Post-fight dedication from Peter Graham, taken from facebook, 30/05/14
***
I logged a post about Ben Edwards previously to this one. I was assigned to interview him for the most recent International Kickboxer Magazine and, towards the end of our conversation, he came out with something profound.
I had seen the Glory 16 video clip from which I knocked off the two photos, top and bottom, and they span a three second interval which illustrates the moment Ben went from fear to resolution, prompted by the camera that rolled past his dressing room.
I didn’t know how to explain it exactly, but real art isn’t about giving readers an answer; it’s often about provoking the right questions. I quoted him, lifted the photos and left it at that.
I’ve been wondering what it was that snagged me about Ben’s comments and reading Peter’s post bought it leaping out of the box.
A friend and I have a long-running argument about sport versus art. He’s the heavy hitter, and he claims that sport is not art because it doesn’t communicate. He is probably a genius, and I found myself without an answer in my mouth at the time.

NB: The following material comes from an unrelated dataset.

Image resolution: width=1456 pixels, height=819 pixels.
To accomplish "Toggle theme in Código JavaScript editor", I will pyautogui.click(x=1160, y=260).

However, it was burning away in my guts like a case of indigestion and, after some thought, I found that I could bring it out.
I’ve said before that sport generally – and fighting specifically – is about the communication of values. It demonstrates discipline, skill, courage and the will to pursue an ideological objective so urgent that it compels a fighter to leave the boundaries of comfort and physical safety a very long way behind.
There are two things essentially wrong with the way Australians view sport. One is the artificial dichotomy constructed between the sporting and artistic communities; they have far more in common than either of them realize.
The other is that sportsmen are often lauded as great human beings, but you don’t have to spend too long surveying the football codes to be disabused of that notion.
One of my favorite parts of fighting was having my gloves taped on. Once your hands are wrapped and taped, you can’t write a letter, or hold a baby, or even go to the toilet. You attain the purity of a wild animal; bent towards one thing only.
In the same way, once you take the field, you are singular. It’s not that we forgive Wayne Carey for beating women or being a megalomaniac; it’s just that when he plays football, he becomes so much more.
I once came across the following quote from Ralph Waldo Emerson:
“In every work of genius we recognize our own rejected thoughts; they come back to us with a certain alienated majesty.”
When Edwards is in the dressing room, enduring the terrible wait for the contest, we see the moment his fear and doubt are transformed into resolved courage. When Peter Graham takes on Badr Hari, we see the hours of training and focused, structured suffering written in discipline, courage and skill.
And no matter how far we are from that dedication or suffering ourselves, it presents to us a simple, tangible drama of our own more abstract daily struggles, however mundane and secret.
Peter’s Facebook post – and Ben’s wait – are statements that contain an implicit question of their own. And the answer from those who watch is that when those fighters step through the ropes, they are a part of us.
Possibly one of the best parts.
March 13, 2015 at 4:47 am
For one reason or another I didn’t get to read this until just now. However.
You put across your feelings in a way that the layman can understand. You make what I do seem poetic instead of what some might say is barbaric.
Your insight into the fight world is unique as you too have been there but not so many times that you can’t put it into words what we do. It made me smile when I read your article, as it is nice to know at someone gets it. Or at least the gist of it.
Not sure if I ever said it but you’re a top bloke and thanks for all your articles.